Şiddet dayanılmaz boyutlara ulaşmıştı. Her gün 15-20 insan ölüyor, kamu düzeni sağlanamıyor, cumhurbaşkanı seçimi kilitleniyor, rejim işlemez hale geliyordu.
Demokrasi anlayışı ve ilkeleri üzerinde AP-CHP arasında bir mutabakat sağlanamayışı, kurumların demokratik değer ve geleneklere sahip olmayışları, tarihsel alışkanlıklar parti içi demokrasinin yokluğu ve lider oligarşisi krize yol açıyordu.
Askeri darbenin gerekçeleri oluşturulurken iktidar adeta darbecilere yol açıyordu. Belli ki, Anayasanın sonu normal demokratik usullerle değil, 12 Eylül 1980 askeri darbesiyle gelecekti.
Kenan Evren askeri darbeyi gerçekleştirirken, 61 Anayasası’nı sanık sandalyesine oturtuyor, anayasal kurumların terör karşısında zayıf kaldıklarını, devletin savunulmadığını belirterek geçiş döneminin sert olacağının ve yapılacak anayasanın felsefesinin ipuçlarını da veriyordu.
Resmî rakamlara göre 650.000 kişi gözaltına alındı, 230.000 kişi askerî mahkemelerce yargılandı, cezaevlerinde işkence sonucu 171 kişi olmak üzere yaklaşık 300 kişi hayatını kaybetti, 50 kişi idam edildi, 1.683.000 kişi ise fişlendi.
14 bin kişi vatandaşlıktan çıkarılırken yaklaşık 100 bin kişi, örgüt üyesi olma suçundan yargılandı, 30 bin kişi ise "sakıncalı" olduğu iddiasıyla işten çıkarıldı. 4 bine yakın öğretmen, çok sayıda üniversite görevlisinin işine son verildi.
Gözaltı süresinin 90 güne çıkarılması, 3 yıla kadar hapis cezalarında temyiz hakkı tanınmaması koyu bir faşizm uygulanacağının işaretiydi.
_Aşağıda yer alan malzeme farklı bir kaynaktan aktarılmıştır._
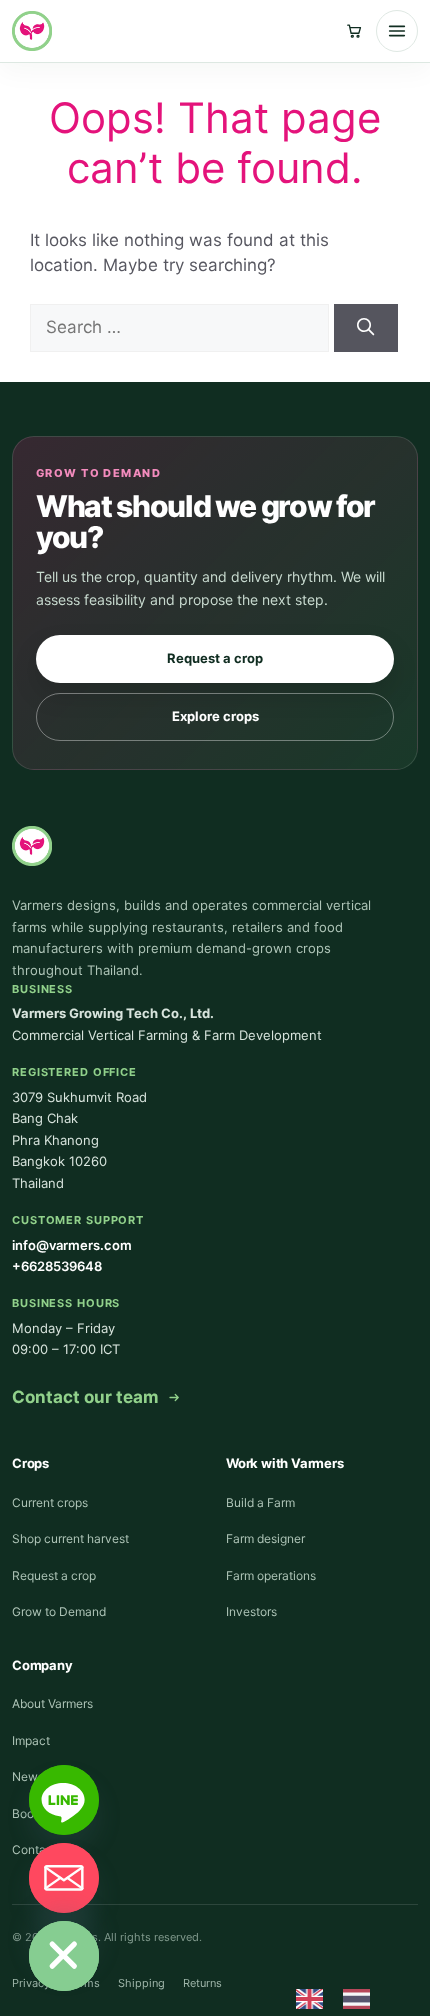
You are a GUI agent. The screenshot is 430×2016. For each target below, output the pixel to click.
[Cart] (354, 31)
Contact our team (85, 1397)
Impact (31, 1740)
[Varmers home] (32, 31)
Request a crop (215, 658)
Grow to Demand (59, 1611)
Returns (202, 1983)
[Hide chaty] (64, 1956)
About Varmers (52, 1703)
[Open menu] (397, 31)
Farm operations (271, 1575)
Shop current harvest (70, 1538)
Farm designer (265, 1538)
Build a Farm (260, 1502)
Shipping (141, 1983)
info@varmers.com (72, 1245)
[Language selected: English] (343, 1998)
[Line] (64, 1800)
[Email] (64, 1878)
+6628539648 (57, 1266)
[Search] (366, 328)
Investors (251, 1611)
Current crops (50, 1502)
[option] (361, 1999)
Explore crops (215, 716)
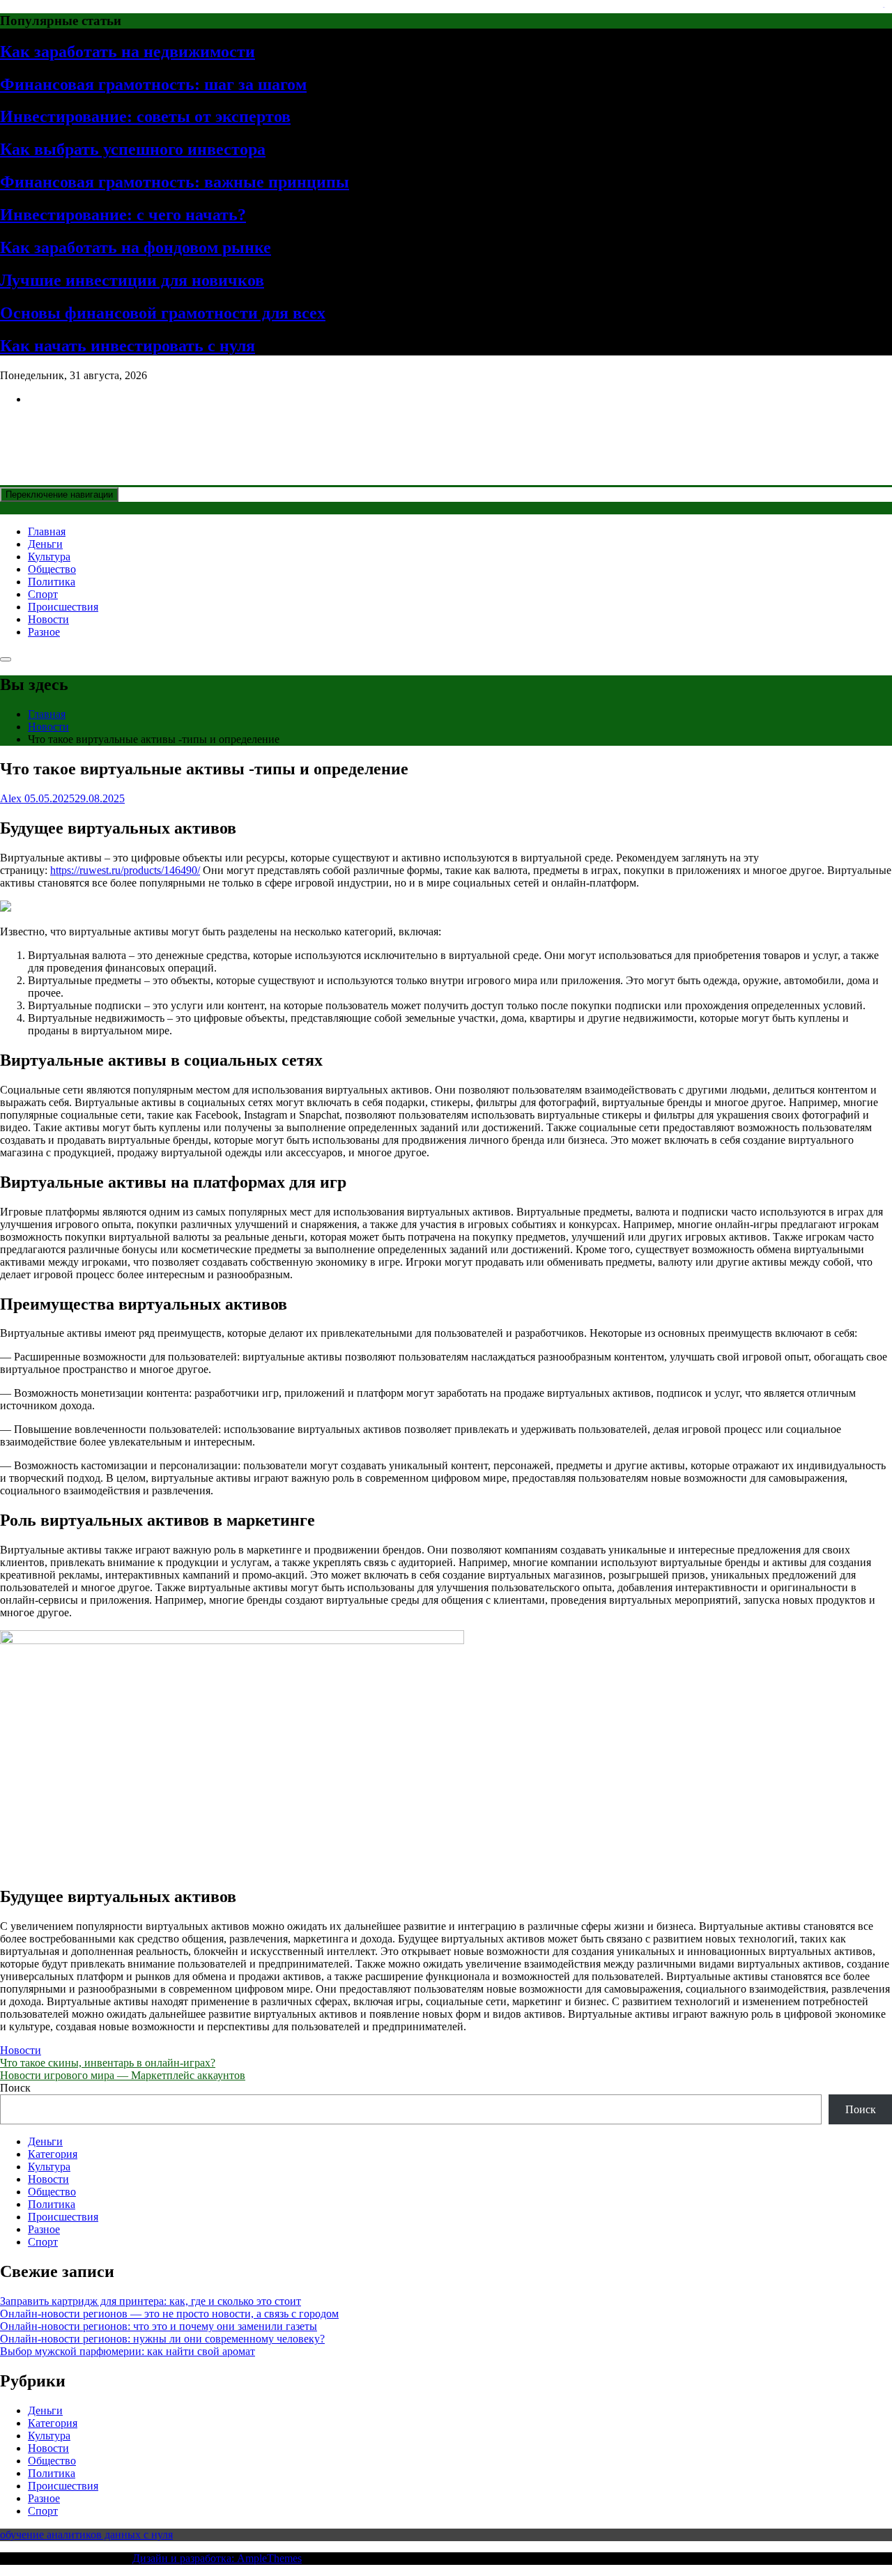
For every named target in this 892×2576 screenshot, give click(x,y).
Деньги (45, 544)
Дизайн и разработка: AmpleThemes (217, 2558)
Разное (44, 632)
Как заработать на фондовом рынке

Ancak en yoğun hak ihlalleri Kürtlerin yaşadığı bölgede oldu.
Sadece Diyarbakır Sıkıyönetim Komutanlığı gözaltı merkezinde değil, bu komutanlığa bağlı Mardin, Urfa, Siirt, Hakkâri illerindeki tugay merkezlerindeki gözaltı yerlerinde yapılan işkenceler sonucu ölümler meydana geldi.
Diyarbakır Sıkıyönetim Savcılığı’nda görevli savcılardan biri olarak yaşadıklarımı yazılarımda ve söyleşilerde anlattığım gibi TBMM’de kurulan komisyonda da tanıklığımı yaptım. Komutanlıkça korunduğunu gördüğüm işkence sanıklarının ifadesini alırken bizzat sıkıyönetim komutanıyla muhatap olma durumunda kaldım.
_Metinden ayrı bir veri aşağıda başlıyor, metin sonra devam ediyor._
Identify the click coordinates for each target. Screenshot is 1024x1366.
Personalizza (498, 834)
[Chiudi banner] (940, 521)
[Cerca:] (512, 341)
Diyarbakır 7.Kolordu Komutanlığı karargâhının yakınındaki gözaltı merkezi yoğun işkencelerin yapıldığı bir merkezdi. Ancak Diyarbakır Askeri Cezaevi’nde tutuklu sanıklara Kürt olmaları nedeniyle yapılan zulüm ve işkence, yakınlarına uygulanan baskı insanlık suçu kapsamındaydı.
Tutukluların duruşmalara hâkim ve savcıların gözü önünde panzer içinde getirilip, ayaklarından zincirli olarak dışarıya çıkarılmaları, duruşma öncesi marşlar söylettirilmesi zulmün dışarıya yansıyan yüzüydü.
Tahliye olanların çoğu PKK’ya katıldı. Abdullah Öcalan, bu cezaevinin PKK tarihi üzerinde oynadığı rolü dile getirdi. Diyarbakır Cezaevi adeta PKK’nın yeniden doğduğu yer, şiddet ortamını besleyen zulmün kaynağı oldu.
Bölge, Kürt kimliğinin ve dilinin inkârının ötesinde Kürt varlığını aşağılama ve bedensel olarak da yok etme anlayışına dayalı faşizminin pençesi altında inledi. Askerî yönetim tüm uygulamalarıyla PKK'nın propagandalarını doğruluyordu. Suçlu, suçsuz halka yönelik faşist uygulamalar dağa çıkan genç sayısını artırıyor, PKK'nın halk içinde taban bulmasını hızlandırıyordu.
Askerî yönetimin anlamak istemediği, bu uygulamaların bir fırtına biçmekte olduğuydu. Özellikle 1990'lı yıllarda yargısız infazlarla öldürülen insanların bedenlerini çeşitli yöntemlerle yok eden JİTEM uygulamalarıyla 12 Eylül faşizmi doruğa varıyordu.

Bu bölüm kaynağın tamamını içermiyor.